> [Deine Aufgaben]
A: Gib an, wovon es laut dem Artikel über Kollegah und Farid Bang abhängt, ob die Echo-Nominierung zurückgezogen wird.
B: Zitiere aus dem Artikel über Kollegah und Farid Bang wortgetreu die Passage von „Umstritten und unterkomplex“ bis „die Lupe genommen.“.
C: Schreibe den Artikel über Kollegah und Farid Bang im Anschluss an seinen letzten Satz weiter.

> [Seitenauszug]
# # # #

Rap-Duo Kollegah und Farid Bang

Umstritten und unterkomplex

Das Deutschrap-Duo Kollegah (r) und Farid Bang (l)
Das Deutschrap-Duo Kollegah und Farid Bang sorgt mit seinen Texten für Diskussionen. © imago/xcitepress
Von Azadê Peşmen  · 05.04.2018
Wird die Echo-Nominierung für das Album "Jung brutal gutaussehend 3" zurückgezogen? Das hängt davon ab, ob die Texte des Rap-Duos als antisemitisch eingestuft werden. Azadê Peşmen hat das Lied "0815" unter die Lupe genommen.
Das Intro sorgt schon mal für die im Gangsta Rap übliche, bedrohliche Stimmung, dazu passt auch der furchteinflößende Blick von Kollegah und Farid Bang. Zwei muskelbepackte Männer, die ernst in die Kamera schauen. Schüsse im Intro: Vor Farid Bang und Kollegah soll man Angst haben.
Dabei erfüllen sie brav alle für dieses Genre typischen Charakteristika. Gangsta-Rap-Texte und dazu zählen weite Teile des Deutschrap, sind ein wenig - nunja - unterkomplex. Einen lyrischen Anspruch, wie andere Rapper ihn durchaus pflegen, haben Farid Bang und Kollegah mit ihrem Album "Jung, brutal, gutaussehend 3" nicht:
"JBG bedeutet, scheiß auf komplexe Songtexte
JBG heißt, es wird stumpf und hart wie Betonklötze"

# # # #

> [Bereitgestellte Daten]
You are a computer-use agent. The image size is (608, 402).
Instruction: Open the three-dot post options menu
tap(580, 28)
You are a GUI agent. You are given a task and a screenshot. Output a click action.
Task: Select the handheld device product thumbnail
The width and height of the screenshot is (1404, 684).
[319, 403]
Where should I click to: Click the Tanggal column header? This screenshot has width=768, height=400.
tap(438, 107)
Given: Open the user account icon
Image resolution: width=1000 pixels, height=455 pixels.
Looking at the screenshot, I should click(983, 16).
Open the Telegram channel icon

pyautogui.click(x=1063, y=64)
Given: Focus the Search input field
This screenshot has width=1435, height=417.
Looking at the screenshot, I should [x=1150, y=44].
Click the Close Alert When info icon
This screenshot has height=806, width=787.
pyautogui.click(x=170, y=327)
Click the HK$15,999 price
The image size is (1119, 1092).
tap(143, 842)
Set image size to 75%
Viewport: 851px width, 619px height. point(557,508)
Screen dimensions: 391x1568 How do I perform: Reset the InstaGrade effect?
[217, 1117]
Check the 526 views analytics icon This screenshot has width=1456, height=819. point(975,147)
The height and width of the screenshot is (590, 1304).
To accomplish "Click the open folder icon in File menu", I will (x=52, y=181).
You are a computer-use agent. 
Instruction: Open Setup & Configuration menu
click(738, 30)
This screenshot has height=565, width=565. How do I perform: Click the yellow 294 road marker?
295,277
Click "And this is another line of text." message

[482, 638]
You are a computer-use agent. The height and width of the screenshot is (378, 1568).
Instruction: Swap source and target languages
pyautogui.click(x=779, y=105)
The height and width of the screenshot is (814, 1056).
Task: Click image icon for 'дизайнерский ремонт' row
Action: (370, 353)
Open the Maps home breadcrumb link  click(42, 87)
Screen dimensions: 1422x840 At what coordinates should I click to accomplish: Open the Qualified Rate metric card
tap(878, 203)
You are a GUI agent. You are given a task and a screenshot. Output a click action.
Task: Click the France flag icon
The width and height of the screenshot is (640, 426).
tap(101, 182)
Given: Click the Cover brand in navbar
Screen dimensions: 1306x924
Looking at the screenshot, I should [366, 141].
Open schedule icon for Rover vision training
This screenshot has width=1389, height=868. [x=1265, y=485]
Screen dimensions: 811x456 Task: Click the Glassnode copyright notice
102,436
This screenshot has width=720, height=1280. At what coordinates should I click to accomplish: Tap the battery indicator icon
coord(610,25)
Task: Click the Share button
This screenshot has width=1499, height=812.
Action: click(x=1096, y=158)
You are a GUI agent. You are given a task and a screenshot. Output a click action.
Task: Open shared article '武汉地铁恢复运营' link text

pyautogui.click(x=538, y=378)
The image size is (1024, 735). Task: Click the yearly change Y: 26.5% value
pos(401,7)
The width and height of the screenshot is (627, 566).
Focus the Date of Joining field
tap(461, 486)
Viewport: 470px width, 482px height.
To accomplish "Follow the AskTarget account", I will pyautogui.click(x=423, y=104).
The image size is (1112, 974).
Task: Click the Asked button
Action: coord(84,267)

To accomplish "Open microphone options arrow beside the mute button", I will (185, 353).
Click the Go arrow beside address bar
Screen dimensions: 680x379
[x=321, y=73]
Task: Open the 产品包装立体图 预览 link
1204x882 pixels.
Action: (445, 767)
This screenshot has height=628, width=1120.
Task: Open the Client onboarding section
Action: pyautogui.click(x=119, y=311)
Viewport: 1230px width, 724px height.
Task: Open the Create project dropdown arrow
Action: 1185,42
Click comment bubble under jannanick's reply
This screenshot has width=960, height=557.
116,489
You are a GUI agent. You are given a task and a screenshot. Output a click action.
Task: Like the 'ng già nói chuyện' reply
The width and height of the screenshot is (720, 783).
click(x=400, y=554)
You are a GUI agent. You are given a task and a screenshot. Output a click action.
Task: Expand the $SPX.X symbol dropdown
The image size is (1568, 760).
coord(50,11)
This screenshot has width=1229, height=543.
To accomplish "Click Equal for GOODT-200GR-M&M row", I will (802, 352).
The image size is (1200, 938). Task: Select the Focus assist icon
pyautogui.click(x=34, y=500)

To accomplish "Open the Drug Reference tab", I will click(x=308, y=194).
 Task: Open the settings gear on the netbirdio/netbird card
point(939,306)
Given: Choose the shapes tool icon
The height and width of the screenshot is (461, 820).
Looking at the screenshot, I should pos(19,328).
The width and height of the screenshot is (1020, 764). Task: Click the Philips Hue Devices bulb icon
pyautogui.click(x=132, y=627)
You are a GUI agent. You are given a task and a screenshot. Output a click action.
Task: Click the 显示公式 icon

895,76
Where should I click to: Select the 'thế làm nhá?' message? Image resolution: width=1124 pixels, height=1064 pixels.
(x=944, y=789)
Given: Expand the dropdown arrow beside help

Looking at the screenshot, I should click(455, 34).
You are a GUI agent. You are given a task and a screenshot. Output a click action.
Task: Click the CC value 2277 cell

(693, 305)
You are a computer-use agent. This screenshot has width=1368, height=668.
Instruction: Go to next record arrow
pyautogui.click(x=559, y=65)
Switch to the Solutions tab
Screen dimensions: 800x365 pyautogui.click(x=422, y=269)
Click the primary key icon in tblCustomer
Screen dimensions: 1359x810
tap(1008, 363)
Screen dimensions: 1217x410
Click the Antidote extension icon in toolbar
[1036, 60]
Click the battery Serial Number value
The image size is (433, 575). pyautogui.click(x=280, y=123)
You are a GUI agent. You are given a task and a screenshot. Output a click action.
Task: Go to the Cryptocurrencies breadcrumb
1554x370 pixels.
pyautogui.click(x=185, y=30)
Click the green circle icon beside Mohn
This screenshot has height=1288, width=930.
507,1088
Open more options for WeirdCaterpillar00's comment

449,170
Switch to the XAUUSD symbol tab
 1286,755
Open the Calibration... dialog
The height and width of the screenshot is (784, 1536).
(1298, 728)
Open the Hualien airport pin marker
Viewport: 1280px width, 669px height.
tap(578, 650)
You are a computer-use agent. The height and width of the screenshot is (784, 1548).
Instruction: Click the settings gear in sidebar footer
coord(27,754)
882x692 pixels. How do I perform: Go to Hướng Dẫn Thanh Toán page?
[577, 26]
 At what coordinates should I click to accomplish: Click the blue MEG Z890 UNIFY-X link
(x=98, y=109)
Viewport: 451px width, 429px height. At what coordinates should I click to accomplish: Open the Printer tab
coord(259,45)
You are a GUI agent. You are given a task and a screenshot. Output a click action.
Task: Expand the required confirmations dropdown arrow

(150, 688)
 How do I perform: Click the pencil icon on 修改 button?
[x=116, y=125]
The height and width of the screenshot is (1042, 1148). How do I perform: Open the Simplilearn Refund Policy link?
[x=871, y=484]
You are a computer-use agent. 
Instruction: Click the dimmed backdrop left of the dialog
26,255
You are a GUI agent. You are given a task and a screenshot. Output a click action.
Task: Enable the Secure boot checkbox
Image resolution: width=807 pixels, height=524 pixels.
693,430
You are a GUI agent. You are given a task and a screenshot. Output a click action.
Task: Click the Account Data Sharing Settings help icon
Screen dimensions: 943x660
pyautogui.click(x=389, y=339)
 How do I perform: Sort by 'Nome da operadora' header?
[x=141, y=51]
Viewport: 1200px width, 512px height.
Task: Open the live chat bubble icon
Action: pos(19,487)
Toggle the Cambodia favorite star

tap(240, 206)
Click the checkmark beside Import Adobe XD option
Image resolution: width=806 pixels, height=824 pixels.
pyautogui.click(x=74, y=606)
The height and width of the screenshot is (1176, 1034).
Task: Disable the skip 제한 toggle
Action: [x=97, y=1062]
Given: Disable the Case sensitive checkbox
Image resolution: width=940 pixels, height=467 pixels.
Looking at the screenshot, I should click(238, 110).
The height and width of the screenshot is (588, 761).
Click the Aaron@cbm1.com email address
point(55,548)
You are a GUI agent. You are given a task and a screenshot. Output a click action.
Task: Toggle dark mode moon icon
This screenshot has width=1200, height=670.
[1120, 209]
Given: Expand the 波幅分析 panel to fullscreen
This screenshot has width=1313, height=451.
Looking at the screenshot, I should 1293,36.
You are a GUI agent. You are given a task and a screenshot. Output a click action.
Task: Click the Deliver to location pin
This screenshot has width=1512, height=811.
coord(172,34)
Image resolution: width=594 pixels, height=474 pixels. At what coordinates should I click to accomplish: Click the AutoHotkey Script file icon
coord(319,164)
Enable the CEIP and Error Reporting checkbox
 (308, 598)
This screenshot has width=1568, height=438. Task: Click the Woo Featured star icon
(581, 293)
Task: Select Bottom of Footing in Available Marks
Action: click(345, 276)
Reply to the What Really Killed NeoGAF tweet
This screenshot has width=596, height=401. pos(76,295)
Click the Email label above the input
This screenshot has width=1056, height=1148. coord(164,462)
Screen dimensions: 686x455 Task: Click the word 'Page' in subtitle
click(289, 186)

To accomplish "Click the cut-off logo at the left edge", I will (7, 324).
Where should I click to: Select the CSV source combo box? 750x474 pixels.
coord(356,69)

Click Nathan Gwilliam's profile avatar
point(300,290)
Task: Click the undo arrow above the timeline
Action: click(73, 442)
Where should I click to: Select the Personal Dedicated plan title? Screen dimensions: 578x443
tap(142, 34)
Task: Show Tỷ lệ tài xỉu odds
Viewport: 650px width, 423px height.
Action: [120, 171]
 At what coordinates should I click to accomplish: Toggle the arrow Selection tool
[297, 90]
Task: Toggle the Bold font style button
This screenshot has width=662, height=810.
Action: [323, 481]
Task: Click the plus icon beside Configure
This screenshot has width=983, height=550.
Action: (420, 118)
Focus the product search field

# # # #

> [Nummerierte Antworten]
A: Davon, ob die Texte des Rap-Duos als antisemitisch eingestuft werden.

B:
Umstritten und unterkomplex

Das Deutschrap-Duo Kollegah (r) und Farid Bang (l)
Das Deutschrap-Duo Kollegah und Farid Bang sorgt mit seinen Texten für Diskussionen. © imago/xcitepress
Von Azadê Peşmen  · 05.04.2018
Wird die Echo-Nominierung für das Album "Jung brutal gutaussehend 3" zurückgezogen? Das hängt davon ab, ob die Texte des Rap-Duos als antisemitisch eingestuft werden. Azadê Peşmen hat das Lied "0815" unter die Lupe genommen.

C:
Ganz im Sinne des Battle-Raps müssen Kollegah und Farid Bang auch hart sein. Immerhin geht es um einen Wettstreit und den gewinnt nur derjenige, der auch ordentlich draufhaut. Der Rapper oder die Rapperin muss in den Reimen Kollegen beleidigen:
"Staiger befriedigt seine Frau nicht, ich meine schon
Und er meint, er wär' kein Hurensohn, ich meine schon"

Auf der Abschussliste

Marcus Staiger hat die mittlerweile geschlossene Plattenfirma Royalbunker gegründet, auf dem viele erfolgreiche Rapper wie Sido und Kool Savas ihre Songs veröffentlicht haben. Mittlerweile schreibt er auch Texte für das Magazin Vice und meldet sich in Debatten über Deutschrap zu Wort. Mindestens einmal kritisierte er auch Kollegah. Der Rapper war davon nicht begeistert - darum bekommt Staiger in dem Song 0815 sein Fett weg.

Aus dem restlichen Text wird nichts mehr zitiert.